# ford 8n not starting when warm



## wendle (Feb 22, 2006)

Seems like I saw something about a ford 8n being hard to start on this forum, but not have any luck finding it again. I'm having trouble starting my ford when it's warm sometimes, I might even have to wait till it cools off which can be awhile. It also seems to need the choke occasionally when I'm driving it. Starts acting like it might cut out, then I choke it and it's fine. It's on a 6 volt system. Any help or advice would be greatly appreciated.


----------



## foxtrapper (Dec 23, 2003)

Need more details to help you with the won't start when warm bit.

As for using the choke, indicative of restricted gasoline flow.


----------



## wendle (Feb 22, 2006)

It runs good most of the time when you get it running, but is always a little hard to start. Throttle seems to have to be about half way, and the choke out all the way. Some of the time I could smell a little gas like it might be flooding. When I first start it I will get alot of black exhaust at first coming from the carb area then it clears up. It almost seems like it's getting too much gas .


----------



## foxtrapper (Dec 23, 2003)

Well they do flood easily.

6 volt systems are darned persnickity when it comes to their electrical connections. If they aren't clean, you got voltage drops. And on a 6 volt system, even a little has a big effect. 

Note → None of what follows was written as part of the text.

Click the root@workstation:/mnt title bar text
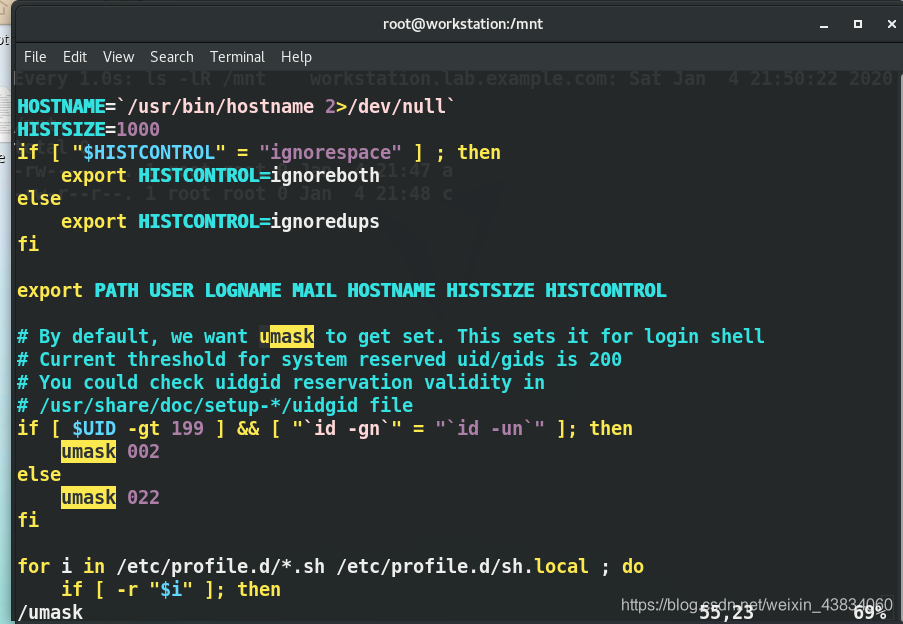This screenshot has height=624, width=903. [x=462, y=23]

Coming right along with that is how well the starter spins the engine over. Many an N goes "err..err..err" Which indicates poor current flow, most likely due to dirty connections and too small battery cables. For in tip-top shape, they spin over the engine just like your car does. And that has a huge effect on the engines ability to start.

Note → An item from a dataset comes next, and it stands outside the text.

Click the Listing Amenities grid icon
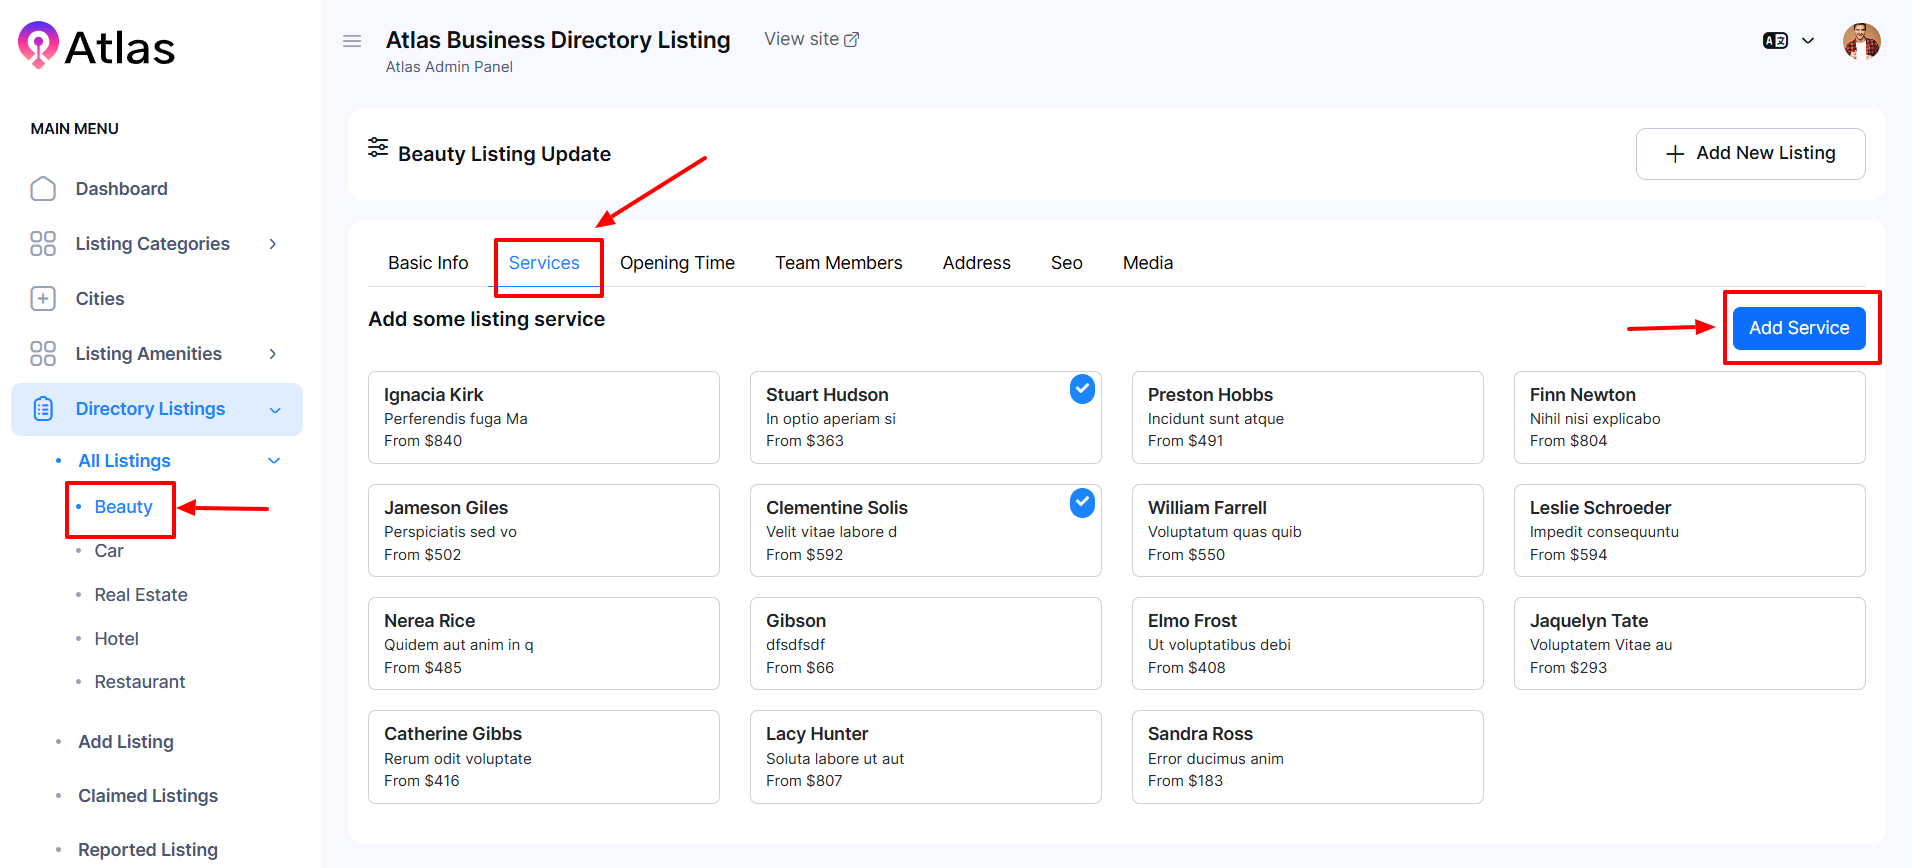Viewport: 1912px width, 868px height. 43,354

Something else that happens, depending on the year, is the ballast resistor gets hot. Too hot actually, and then it blocks current to the ignition. Many an N that runs for X length of time and then dies until it cools down is suffering from this.


----------



## wendle (Feb 22, 2006)

Sounds like I need to clean the connections, it does crank slow, I just thought it was due to the 6 volt system. It is a 1950 with a hydraulic pump mounted on the front(maybe this makes it harder to start as well)

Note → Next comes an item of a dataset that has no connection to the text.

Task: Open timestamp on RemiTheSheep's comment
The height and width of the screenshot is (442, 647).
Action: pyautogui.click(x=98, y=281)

Will the ballast resistor cause to want to cut out? I did manage to keep it running this time with the choke, but in the past before I tried that I would have to just leave it where it sat and let it cool off. I also have to be careful not to let it idle too low when it's hot.


----------



## moopups (May 12, 2002)

Check your fuel lines for vapor lock, heat will cause a bubble to block the line. Shield or reroute fuel lines if they are subject to heat.


----------



## Hip_Shot_Hanna (Apr 2, 2005)

proly vapor lock , my 2000 gas ford does the same thing it has a filter just as the pipe goes into the carburettor , its the pipe adaptor and filter combined and a little bugger for getting blocked


----------



## uncle Will in In. (May 11, 2002)

It needs new points and condenser in the distribiter. A bad condenser will work when cold, but fails when hot. Burnt points will misfire when pulling. Easy Fix.


----------



## petefarms (Oct 17, 2004)

Yesterdays Tractors is a good website for these type of tractors, very frustrating when it wont start.


----------



## countrymech (Nov 28, 2005)

I'd look real hard at the coil. My '49 did that when I first got it and I wound up swapping the ignition coil. While you are in there change out the condenser and points. They don't cost very much and a new coil will kill em if they are weak. Is this a front mount or side mount distributor? This will make a big difference on the replacement parts, make sure they give you the proper parts for your N. As far as the 6 volt goes, there are fairly economical conversion kits available for 12 volt. converted mine last year. My only regret was not doing it sooner. Good luck.


----------



## John Schneider (Sep 9, 2005)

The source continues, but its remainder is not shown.